## start Items
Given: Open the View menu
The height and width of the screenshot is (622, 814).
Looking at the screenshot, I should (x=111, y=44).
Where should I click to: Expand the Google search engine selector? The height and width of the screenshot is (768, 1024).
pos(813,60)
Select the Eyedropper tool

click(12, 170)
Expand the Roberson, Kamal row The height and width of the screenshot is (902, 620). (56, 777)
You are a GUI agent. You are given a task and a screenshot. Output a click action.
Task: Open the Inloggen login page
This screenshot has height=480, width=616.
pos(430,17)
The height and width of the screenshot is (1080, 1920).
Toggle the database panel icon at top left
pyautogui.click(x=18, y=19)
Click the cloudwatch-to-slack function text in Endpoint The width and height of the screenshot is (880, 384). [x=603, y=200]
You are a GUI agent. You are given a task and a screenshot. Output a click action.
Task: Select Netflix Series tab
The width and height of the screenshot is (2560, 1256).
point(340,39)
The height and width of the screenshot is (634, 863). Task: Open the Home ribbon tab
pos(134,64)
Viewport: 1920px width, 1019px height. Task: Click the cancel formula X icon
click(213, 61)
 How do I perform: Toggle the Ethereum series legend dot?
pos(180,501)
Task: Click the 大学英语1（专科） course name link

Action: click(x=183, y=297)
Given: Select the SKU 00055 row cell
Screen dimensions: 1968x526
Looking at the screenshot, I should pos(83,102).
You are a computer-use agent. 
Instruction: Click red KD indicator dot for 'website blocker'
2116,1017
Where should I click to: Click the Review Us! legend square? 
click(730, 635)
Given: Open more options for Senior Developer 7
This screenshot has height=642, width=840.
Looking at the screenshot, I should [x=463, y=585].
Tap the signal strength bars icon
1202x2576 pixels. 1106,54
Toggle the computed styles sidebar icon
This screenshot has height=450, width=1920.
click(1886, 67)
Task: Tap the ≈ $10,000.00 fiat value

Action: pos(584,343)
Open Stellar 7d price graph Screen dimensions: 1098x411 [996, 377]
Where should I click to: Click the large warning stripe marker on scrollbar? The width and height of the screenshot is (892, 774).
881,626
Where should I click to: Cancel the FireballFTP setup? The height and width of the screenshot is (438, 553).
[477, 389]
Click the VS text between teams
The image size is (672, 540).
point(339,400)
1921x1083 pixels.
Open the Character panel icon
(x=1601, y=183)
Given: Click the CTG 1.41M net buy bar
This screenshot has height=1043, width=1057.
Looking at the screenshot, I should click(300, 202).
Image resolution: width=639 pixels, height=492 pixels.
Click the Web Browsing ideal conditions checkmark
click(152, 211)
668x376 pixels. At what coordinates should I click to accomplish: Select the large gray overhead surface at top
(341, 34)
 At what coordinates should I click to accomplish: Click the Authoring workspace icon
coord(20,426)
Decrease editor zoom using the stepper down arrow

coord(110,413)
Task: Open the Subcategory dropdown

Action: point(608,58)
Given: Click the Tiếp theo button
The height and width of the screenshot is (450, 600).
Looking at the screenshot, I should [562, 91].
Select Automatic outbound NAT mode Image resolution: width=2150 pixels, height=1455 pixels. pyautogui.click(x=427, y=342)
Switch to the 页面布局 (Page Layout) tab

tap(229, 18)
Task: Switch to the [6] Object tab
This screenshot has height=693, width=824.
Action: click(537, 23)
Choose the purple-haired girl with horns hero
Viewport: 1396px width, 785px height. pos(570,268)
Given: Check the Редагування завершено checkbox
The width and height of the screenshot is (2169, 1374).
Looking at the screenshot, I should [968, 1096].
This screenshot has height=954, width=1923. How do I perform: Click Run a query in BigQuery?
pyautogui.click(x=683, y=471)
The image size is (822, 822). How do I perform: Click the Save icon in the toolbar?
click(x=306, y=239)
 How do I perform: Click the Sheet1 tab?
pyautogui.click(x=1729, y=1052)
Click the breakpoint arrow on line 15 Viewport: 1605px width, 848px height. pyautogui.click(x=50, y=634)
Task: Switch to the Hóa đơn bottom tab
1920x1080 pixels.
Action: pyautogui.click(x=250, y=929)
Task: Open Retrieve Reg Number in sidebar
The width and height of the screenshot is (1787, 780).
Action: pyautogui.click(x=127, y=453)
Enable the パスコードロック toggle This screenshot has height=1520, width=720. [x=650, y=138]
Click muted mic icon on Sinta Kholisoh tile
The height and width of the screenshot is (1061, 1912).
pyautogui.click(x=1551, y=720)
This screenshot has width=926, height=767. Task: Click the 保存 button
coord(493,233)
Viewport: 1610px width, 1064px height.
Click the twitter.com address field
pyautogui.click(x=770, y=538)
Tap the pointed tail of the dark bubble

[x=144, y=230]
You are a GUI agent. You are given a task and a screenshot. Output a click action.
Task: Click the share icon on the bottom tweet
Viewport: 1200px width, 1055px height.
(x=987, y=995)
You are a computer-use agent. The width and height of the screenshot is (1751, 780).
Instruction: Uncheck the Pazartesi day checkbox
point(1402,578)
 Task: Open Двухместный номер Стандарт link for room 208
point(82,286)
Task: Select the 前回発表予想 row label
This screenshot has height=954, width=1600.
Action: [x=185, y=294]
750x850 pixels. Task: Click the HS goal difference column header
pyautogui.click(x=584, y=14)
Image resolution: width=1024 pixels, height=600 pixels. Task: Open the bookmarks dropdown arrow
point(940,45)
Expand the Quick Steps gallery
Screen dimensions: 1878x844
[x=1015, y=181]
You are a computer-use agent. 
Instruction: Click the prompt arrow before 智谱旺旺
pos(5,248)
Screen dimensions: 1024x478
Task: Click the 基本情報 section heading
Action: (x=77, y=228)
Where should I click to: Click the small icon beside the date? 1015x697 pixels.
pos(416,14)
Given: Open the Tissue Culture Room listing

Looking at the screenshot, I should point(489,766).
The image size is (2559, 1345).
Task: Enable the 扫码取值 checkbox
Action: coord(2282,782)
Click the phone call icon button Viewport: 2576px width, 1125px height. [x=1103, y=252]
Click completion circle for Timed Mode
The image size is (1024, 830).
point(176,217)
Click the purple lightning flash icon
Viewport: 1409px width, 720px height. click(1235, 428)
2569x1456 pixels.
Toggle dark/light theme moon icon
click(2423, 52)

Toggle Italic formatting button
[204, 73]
## end Items
Reproduce the listing from the line containing "Where should I click to: Click the Review" down through the line containing "pyautogui.click(x=683, y=471)", substituting "Where do I click to" for "Where should I click to" and leaving everything else unchanged. Give only those lines.

Written response
Where do I click to: Click the Review Us! legend square? 
click(730, 635)
Given: Open more options for Senior Developer 7
This screenshot has height=642, width=840.
Looking at the screenshot, I should [x=463, y=585].
Tap the signal strength bars icon
1202x2576 pixels. 1106,54
Toggle the computed styles sidebar icon
This screenshot has height=450, width=1920.
click(1886, 67)
Task: Tap the ≈ $10,000.00 fiat value

Action: pos(584,343)
Open Stellar 7d price graph Screen dimensions: 1098x411 [996, 377]
Where do I click to: Click the large warning stripe marker on scrollbar? The width and height of the screenshot is (892, 774).
881,626
Where do I click to: Cancel the FireballFTP setup? The height and width of the screenshot is (438, 553).
[477, 389]
Click the VS text between teams
The image size is (672, 540).
point(339,400)
1921x1083 pixels.
Open the Character panel icon
(x=1601, y=183)
Given: Click the CTG 1.41M net buy bar
This screenshot has height=1043, width=1057.
Looking at the screenshot, I should click(300, 202).
Image resolution: width=639 pixels, height=492 pixels.
Click the Web Browsing ideal conditions checkmark
click(152, 211)
668x376 pixels. At what coordinates should I click to accomplish: Select the large gray overhead surface at top
(341, 34)
 At what coordinates should I click to accomplish: Click the Authoring workspace icon
coord(20,426)
Decrease editor zoom using the stepper down arrow

coord(110,413)
Task: Open the Subcategory dropdown

Action: point(608,58)
Given: Click the Tiếp theo button
The height and width of the screenshot is (450, 600).
Looking at the screenshot, I should [562, 91].
Select Automatic outbound NAT mode Image resolution: width=2150 pixels, height=1455 pixels. pyautogui.click(x=427, y=342)
Switch to the 页面布局 (Page Layout) tab

tap(229, 18)
Task: Switch to the [6] Object tab
This screenshot has height=693, width=824.
Action: click(537, 23)
Choose the purple-haired girl with horns hero
Viewport: 1396px width, 785px height. pos(570,268)
Given: Check the Редагування завершено checkbox
The width and height of the screenshot is (2169, 1374).
Looking at the screenshot, I should [968, 1096].
This screenshot has height=954, width=1923. How do I perform: Click Run a query in BigQuery?
pyautogui.click(x=683, y=471)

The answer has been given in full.